Formal planning validates good habits, uncovers weaknesses and outlines actionable steps to meet goals. These people have no fear or denial in the face of money truths that emerge when a written plan is developed. A clear plan prioritizes financial goals and measures results based on personalized benchmarks, not some comparison to an arbitrary stock index. They don’t get discouraged when things don’t go “according to plan,” because a good plan allows flexibility for various outcomes. Occasionally, expectations need to be tempered when progress doesn’t meet expectations. I’ve seen members of this set take radical steps to secure a strong financial future, including massive shifts in spending and an impressive downsizing of lifestyle.

7. They don’t pay retail.

Fiscally fit people aren’t cheap. They’re just savvy shoppers. There’s no such thing as immediate gratification when they’re buying things like autos, appliances and furniture. Even organizing vacations is an exercise in frugality. This group does their homework and are endlessly seeking deals. They have a tendency to buy used and are known to scoop up floor models. Even “lightly damaged” items are not out of the question. Cosmetic blemishes make for prices too attractive to pass up on washers, dryers, refrigerators and other durables. They do not fall for long-term “no-interest” offers unless the debt can be paid off before interest kicks in.

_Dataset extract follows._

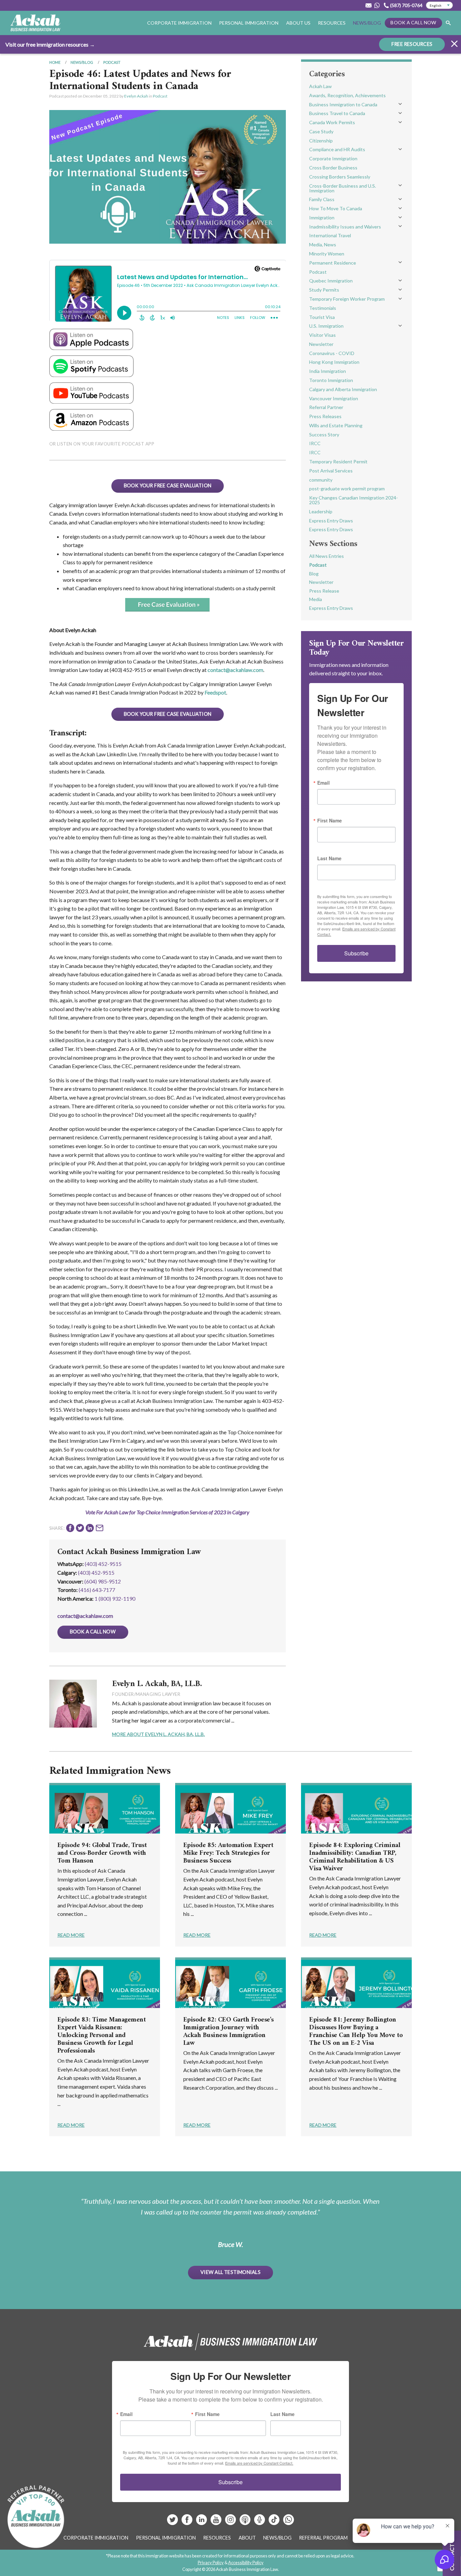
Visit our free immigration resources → (50, 44)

8. They see money mistakes as ‘forever’ lessons.

The fiscally fit do not languish in the past, but they never forget financial missteps either. They take responsibility for mistakes and refuse to repeat them. Whether it was a “too good to be true” investment that went bust, or lending money to friends or family that was never paid back, they are not afraid to say “never again,” mark financial boundaries and move on without guilt.

9. Emergency reserves are a priority.

The fiscally fit have a passion, even a slight paranoia, about preserving capital for emergency spending. Anywhere from three to six months’ worth of fixed living expenses is optimum. If reserves fall, resources are redirected even if it means postponing retirement funding until replenished. Online banks are increasingly popular compared with brick-and-mortar options because of higher yields, no monthly fees and surprisingly easy access to money when needed. Want to run with this elite financial pack? See NerdWallet’s top high-yield online savings accounts.

10. They know a 401(k) isn’t all that.

The fiscally fit use multiple investment vehicles that complement tax-deferred accounts like 401(k) plans. This provides flexibility when distributions are required at retirement. Having various “buckets” that allow retirees to blend tax-free, capital gain and ordinary income results in greater tax control and can make a difference in whether and how much their Social Security benefits will be taxed.

The fiscally fit know that financial success comes down to good habits, and that these habits are common sense forged into actions applied over the long term. It’s never as simple as it sounds, but don’t fret — small improvements lead to big results over time. And in time, anyone can join the ranks of the fiscally fit.